Check and compare loan rates

Before you start dabbling in stocks, you will have to find out the interest rates charged by various lenders. One should calculate the net returns made on investment after deducting the interest cost paid to the banks during loan tenure. If the loan’s interest cost is more than half of the investment’s average return generated, you will end up making few bucks out of the entire process.

Consider the case of Kunal, a trader, who takes loan of Rs 10 lakh for one year at 15% to invest in stocks. At the end of the year, Kunal made a profit of Rs 2,00,000. After paying the interest amount, his net gains were Rs 50,000 on an investment of Rs 10 lakh. Returns are even less than interest earned on fixed deposits. Thus, one has to make sure that you not only earn more than interest amount but also generate high returns which are enough to beat returns generated from risk free instruments.

Weigh the payments

One should also be clear about the time horizon for investment. Let's assume you are taking a long-term investing approach which is buy-and-hold approach. If the desired gains takes longer time than anticipated before booking profits, it’s important to make sure you can afford the loan payments for the extended period.

The situation can become even worse if you already have existing loan such as education or home loan. If you fail to pay your current loan because of the extended period, you will open yourself up to a world of financial trouble.

Study Investment Performance

It is not a good idea to jump into the stock market without doing proper research, especially when you’re doing that investment with borrowed money. If you’ve narrowed your research on a particular stock or mutual fund, you’ll need to look at its performance since its listing and not just over the last few months.

A stock which is doing well right now does not necessarily will perform the same after six months. So one should do a thorough research of the stock or mutual fund before investing with borrowed money.

Review fees

Along with interest cost, lenders might charge certain fees when you get a personal loan. Even if it’s a small processing fee, remember that every penny counts in your net gains from the entire exercise.

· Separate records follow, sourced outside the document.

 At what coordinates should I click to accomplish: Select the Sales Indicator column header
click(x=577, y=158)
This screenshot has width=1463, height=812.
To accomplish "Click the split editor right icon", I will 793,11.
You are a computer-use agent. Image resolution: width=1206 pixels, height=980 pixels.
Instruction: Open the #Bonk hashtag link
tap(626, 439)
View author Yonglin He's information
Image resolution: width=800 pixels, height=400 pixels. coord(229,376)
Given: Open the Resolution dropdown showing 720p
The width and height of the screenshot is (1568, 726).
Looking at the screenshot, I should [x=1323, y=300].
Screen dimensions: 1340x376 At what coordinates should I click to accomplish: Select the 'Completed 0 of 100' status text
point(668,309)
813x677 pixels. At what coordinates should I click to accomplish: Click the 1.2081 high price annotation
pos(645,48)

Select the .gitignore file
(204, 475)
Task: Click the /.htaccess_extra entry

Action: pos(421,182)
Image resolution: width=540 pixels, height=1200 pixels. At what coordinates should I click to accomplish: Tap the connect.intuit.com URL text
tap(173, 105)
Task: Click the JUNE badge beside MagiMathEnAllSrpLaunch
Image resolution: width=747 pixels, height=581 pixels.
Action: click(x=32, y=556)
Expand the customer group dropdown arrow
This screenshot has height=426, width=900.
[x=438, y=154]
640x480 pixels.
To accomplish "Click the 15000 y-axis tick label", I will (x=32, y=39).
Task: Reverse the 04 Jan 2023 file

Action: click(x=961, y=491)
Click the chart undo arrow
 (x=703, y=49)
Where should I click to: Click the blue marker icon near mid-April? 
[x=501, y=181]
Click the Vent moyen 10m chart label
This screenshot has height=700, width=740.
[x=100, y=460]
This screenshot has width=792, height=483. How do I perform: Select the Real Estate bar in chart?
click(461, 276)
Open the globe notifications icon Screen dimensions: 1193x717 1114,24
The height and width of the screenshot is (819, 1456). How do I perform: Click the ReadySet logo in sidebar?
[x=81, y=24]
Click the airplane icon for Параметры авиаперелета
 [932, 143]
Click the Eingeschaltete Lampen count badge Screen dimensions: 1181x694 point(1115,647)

Apart from interest cost, one should also consider other costs associated with investments such as brokerage costs and other taxes that can increase your overall investment amount and reduce net gains. Some mutual funds also have exit loads if the invested money is redeemed before a certain period.

Taking a personal loan to invest in stock market can be a big gamble and it’s definitely not advisable for the faint-hearted. Before you make the move, it’s important to assess the pros and cons from every possible scenario to make sure you have a clear knowledge of what you stand to gain and potentially lose.

Loan against shares is another facility that is given by the brokers and banks to invest in shares. In this scheme, you get a loan after a stipulated haircut based on the current value of investment. Say if you have 1000 shares of Reliance Industries, stock is trading at Rs 1000 and current value of investment is Rs 10 lakhs. After applying a haircut of 20% by the broker, you can get a maximum loan amount of Rs 8 lakhs. Interest will be charged on the loan until you repay it. One can also consider this option if they have idle shares and want to leverage on it.